Document text =
——
# Publishing Problems



## SmokeScribe98 (Dec 30, 2013)

I've been away from writing for a good few months now but I've set it as my resolution this year to get back on track. I first want to polish up my already existing short story and attempt to publish it somewhere and then depending on how that goes start my larger project of creating a fantasy world which I intend to create a wiki page on that I will develop over the course of time.

I have heard of sites such as lulu, but other than that I have an extremely limited knowledge of how publishing works at all. So I ask for some guidance on where I should turn to and what I should do. Any help or assistance you can offer me would be extremely helpful. Grazzie.


----------



## A. E. Lowan (Dec 30, 2013)

Good questions, but this post probably belongs in the Publishing forum, down below.


----------



## SmokeScribe98 (Dec 30, 2013)

Oh sorry, thanks for moving it.


----------



## AnneL (Dec 30, 2013)

Worlds Without End has a pretty comprehensive list of SFF mags: https://www.worldswithoutend.com/resources_magazines.asp.

An EXCELLENT site for people to learn how the industry works and avoid getting screwed is Writer Beware: WRITER BEWAREÃ‚Â® | SFWA.

Submit to agents/editors who publish what you like. Don't worry about comparing your style or specific content, target your submissions to people whose taste in reading is similar to yours.


----------



## TWErvin2 (Dec 30, 2013)
——
Source excerpt =
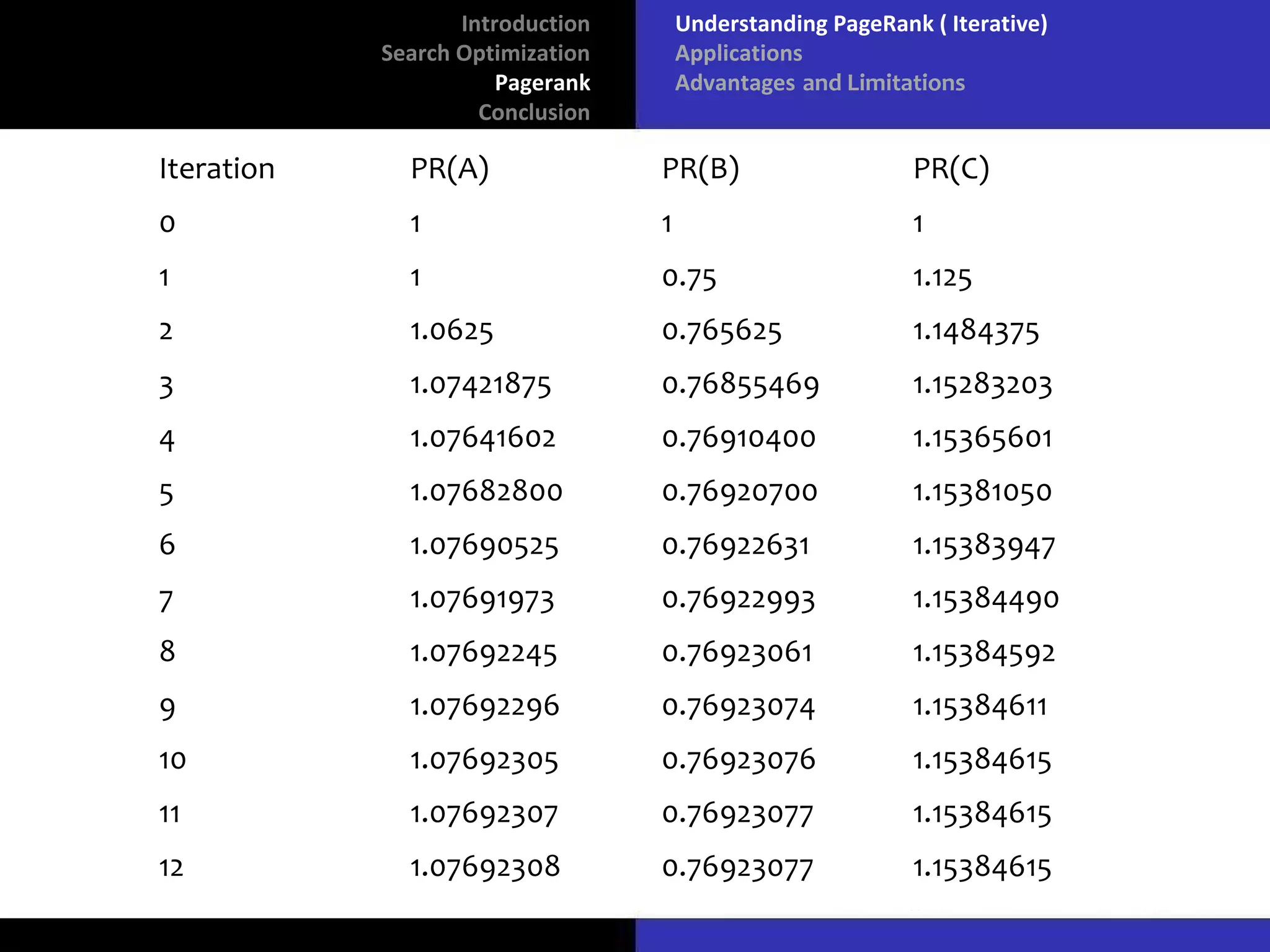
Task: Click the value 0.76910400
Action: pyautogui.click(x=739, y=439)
——
Complete the following =
**a)** In the publishing forum thread, translate this sentence into Spanish: "Submit to agents/editors who publish what you like."
**b)** Resume the publishing forum thread from the point where it stops.
The data plays no role in this.

Response list =
**a)** Envía tus textos a agentes/editores que publiquen lo que te gusta.

**b)**
To supplement what AnneL said above:

You can also find markets for your short story or stories and long fiction (but not agents, just publishers) at: Ralan.com .


----------



## SmokeScribe98 (Dec 31, 2013)

What I'm wondering is, what's the best and easiest way for me to present the short story to the largest amount of people? On lulu, in a magazine, or some other means?


----------



## Motley (Dec 31, 2013)

Getting a story published in a magazine or emag with a large reader base is probably the best way. If you self-publish, how many people it gets in front of will be entirely up to your marketing efforts.


----------



## danr62 (Dec 31, 2013)

A recommendation I hear often is to submit short stories to paying markets. Then, when the rights revert after a few months (usually) or if no one buys the rights after you'be shopped them around a bit, you can self publish a collection of stories on Kindle.


----------



## SmokeScribe98 (Dec 31, 2013)

I've also been wondering if entering it in as a competition entry might also be a good idea?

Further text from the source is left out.